#### [EXERCISE DESCRIPTION]
This task calls for copying every line in the data below that contains the word "heading".

[Saved entries]
• • • •

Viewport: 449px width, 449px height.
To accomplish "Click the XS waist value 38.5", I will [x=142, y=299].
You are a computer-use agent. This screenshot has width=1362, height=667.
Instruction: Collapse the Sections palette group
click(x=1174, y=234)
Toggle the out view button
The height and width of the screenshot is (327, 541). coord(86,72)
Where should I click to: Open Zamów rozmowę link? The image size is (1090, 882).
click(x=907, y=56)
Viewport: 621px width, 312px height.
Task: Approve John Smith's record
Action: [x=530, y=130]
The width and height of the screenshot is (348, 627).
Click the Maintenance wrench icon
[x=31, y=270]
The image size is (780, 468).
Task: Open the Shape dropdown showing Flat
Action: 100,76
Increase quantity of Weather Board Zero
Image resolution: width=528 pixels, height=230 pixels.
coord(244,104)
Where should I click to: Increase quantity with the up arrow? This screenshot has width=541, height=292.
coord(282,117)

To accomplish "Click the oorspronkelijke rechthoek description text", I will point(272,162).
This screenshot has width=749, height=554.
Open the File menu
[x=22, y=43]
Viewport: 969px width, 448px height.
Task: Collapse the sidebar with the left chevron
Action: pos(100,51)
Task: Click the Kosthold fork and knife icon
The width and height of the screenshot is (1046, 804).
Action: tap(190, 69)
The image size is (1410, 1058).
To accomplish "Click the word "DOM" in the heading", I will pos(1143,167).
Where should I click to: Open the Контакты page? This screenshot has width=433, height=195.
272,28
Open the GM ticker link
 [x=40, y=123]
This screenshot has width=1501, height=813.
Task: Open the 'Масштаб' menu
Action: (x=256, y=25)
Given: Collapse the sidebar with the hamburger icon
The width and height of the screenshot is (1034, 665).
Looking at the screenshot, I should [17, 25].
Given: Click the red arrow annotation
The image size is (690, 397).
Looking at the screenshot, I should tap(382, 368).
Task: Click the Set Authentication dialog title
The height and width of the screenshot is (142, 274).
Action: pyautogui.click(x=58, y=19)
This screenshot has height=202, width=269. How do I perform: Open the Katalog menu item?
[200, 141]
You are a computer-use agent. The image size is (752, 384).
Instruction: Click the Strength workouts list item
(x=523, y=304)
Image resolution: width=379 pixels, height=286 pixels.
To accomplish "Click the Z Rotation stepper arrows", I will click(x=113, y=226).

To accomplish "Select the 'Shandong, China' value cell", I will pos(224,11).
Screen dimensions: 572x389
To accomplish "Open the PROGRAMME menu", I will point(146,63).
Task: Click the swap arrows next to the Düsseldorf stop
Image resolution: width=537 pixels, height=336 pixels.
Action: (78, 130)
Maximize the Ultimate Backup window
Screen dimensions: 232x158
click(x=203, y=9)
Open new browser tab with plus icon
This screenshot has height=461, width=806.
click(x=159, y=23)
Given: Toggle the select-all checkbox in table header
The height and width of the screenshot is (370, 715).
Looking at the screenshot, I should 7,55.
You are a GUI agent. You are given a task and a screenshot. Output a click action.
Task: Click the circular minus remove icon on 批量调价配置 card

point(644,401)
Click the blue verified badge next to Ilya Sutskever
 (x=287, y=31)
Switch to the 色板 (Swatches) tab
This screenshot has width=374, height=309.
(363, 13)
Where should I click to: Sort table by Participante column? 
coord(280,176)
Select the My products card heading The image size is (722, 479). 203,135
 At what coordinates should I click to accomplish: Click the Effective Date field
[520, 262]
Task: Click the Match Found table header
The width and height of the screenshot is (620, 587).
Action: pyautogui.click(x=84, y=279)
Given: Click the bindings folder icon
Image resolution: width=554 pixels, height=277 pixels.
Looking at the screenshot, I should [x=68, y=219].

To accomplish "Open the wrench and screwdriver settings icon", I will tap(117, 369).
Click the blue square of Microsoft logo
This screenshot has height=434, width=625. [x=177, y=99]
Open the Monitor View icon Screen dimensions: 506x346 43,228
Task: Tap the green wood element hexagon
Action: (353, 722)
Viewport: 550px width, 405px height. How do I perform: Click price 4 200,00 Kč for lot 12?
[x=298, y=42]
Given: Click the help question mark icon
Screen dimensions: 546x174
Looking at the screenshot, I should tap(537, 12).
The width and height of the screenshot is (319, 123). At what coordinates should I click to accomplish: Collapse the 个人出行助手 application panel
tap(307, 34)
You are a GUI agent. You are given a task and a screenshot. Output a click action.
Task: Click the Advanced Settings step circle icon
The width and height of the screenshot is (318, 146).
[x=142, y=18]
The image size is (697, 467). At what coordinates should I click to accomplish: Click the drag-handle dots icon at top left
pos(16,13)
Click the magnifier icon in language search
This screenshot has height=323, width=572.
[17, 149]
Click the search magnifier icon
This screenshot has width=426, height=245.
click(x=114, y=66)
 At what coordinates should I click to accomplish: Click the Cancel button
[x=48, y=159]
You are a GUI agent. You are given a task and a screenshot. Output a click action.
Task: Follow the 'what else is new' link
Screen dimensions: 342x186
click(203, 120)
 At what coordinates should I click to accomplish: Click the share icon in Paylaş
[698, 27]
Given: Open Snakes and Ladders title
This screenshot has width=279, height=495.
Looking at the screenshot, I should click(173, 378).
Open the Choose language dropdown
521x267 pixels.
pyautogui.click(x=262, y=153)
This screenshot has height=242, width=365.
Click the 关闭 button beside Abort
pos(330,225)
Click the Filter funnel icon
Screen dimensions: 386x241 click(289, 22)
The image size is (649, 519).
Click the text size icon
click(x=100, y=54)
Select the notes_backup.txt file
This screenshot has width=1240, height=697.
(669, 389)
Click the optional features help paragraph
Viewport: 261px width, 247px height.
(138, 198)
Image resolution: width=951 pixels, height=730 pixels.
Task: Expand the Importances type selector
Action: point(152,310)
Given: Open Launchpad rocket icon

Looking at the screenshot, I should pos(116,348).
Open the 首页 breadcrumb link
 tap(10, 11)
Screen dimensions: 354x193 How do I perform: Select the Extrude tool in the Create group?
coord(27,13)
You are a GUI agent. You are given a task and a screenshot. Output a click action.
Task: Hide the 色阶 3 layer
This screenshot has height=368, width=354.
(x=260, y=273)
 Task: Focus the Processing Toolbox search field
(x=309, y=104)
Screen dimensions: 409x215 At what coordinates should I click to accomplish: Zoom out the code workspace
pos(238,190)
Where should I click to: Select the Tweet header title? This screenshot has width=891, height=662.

• • • •

#### [ANSWER]
To accomplish "Click the word "DOM" in the heading", I will pos(1143,167).
Select the My products card heading The image size is (722, 479). 203,135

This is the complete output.